Using the code provided the result for $N=7,084,149,637$ is:

> (NaiveGrouping(7084149637)) 
                         Groups Counts 
Group Floor                2795 82781 
Group Ceiling             82781 82782 
Seed Group, End Group     10697 85576 
Factors                   82781 85577

The Group Floor (2795) is related to a polynomial of the form $N -x^2 - yx - x = 0$. When $y=2795$ , upon examination of the polynomial and the resulting hyperbola, the only lattice points not containing 1 or N occur with the factors of N for $y=2795 , -2797$.

Here is the Wolfram Alpha link to this example. Try other N to see how this holds for other factorizations.

2795 is the Group Floor within the End Group 85,576. I achieved this from expanding the Seed Group 10,697. However, if I had tested the Seed Group to see whether it generates an integer solution to the polynomial, I would have stopped with a result after just ~ 1,400 steps since the y-coordinates are only odd.

I have updated the algorithm to search for integer solutions to the polynomial at every Seed Group using Newton's Method (detailed here), however, the relationship does not hold for every N. In those instances, the Naive Grouping will return the factors first as the associated y-coordinates are greater than $\sqrt n \over 2$ range required. Expanding the Seed Group for y-coordinate tests via multiplication at every iteration reconciles the range issue. So, it seems to be a probabilistic accompaniment to the deterministic Naive Grouping method.

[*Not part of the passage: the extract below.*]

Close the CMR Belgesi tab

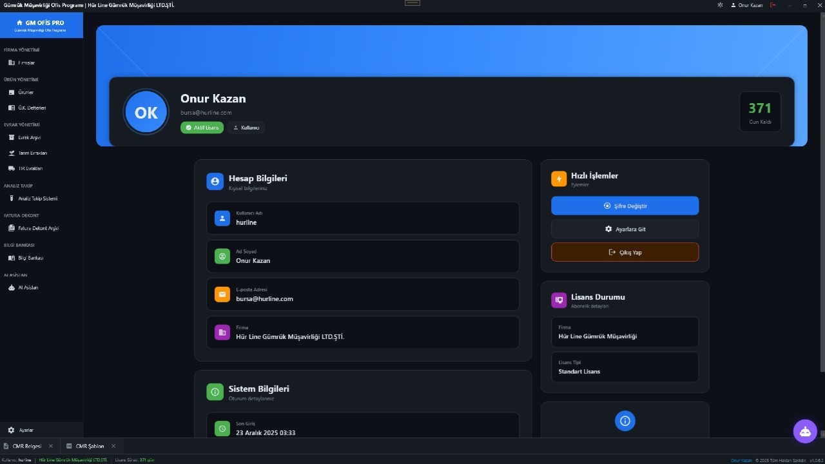(51, 446)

I would like to know more about lattice points on hyperbolas related to factorization. Particularly if these points have a general range or maximum value relative to N. Also, how Wolfram Alpha determines them so quickly! If anyone has any insights as to why this is occurring or suggestions of related literature please feel free to comment.